- _ENTRIES SUPPLIED_:
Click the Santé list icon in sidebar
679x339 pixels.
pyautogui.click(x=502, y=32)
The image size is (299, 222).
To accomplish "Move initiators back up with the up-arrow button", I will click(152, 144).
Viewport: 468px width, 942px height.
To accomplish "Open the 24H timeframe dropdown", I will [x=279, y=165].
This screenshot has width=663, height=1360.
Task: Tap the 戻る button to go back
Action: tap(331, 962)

- _WHAT TO DO_:
Each line of the data above is to be duplicated exactly.

- _TASK OUTPUT_:
Click the Santé list icon in sidebar
679x339 pixels.
pyautogui.click(x=502, y=32)
The image size is (299, 222).
To accomplish "Move initiators back up with the up-arrow button", I will click(152, 144).
Viewport: 468px width, 942px height.
To accomplish "Open the 24H timeframe dropdown", I will [x=279, y=165].
This screenshot has width=663, height=1360.
Task: Tap the 戻る button to go back
Action: tap(331, 962)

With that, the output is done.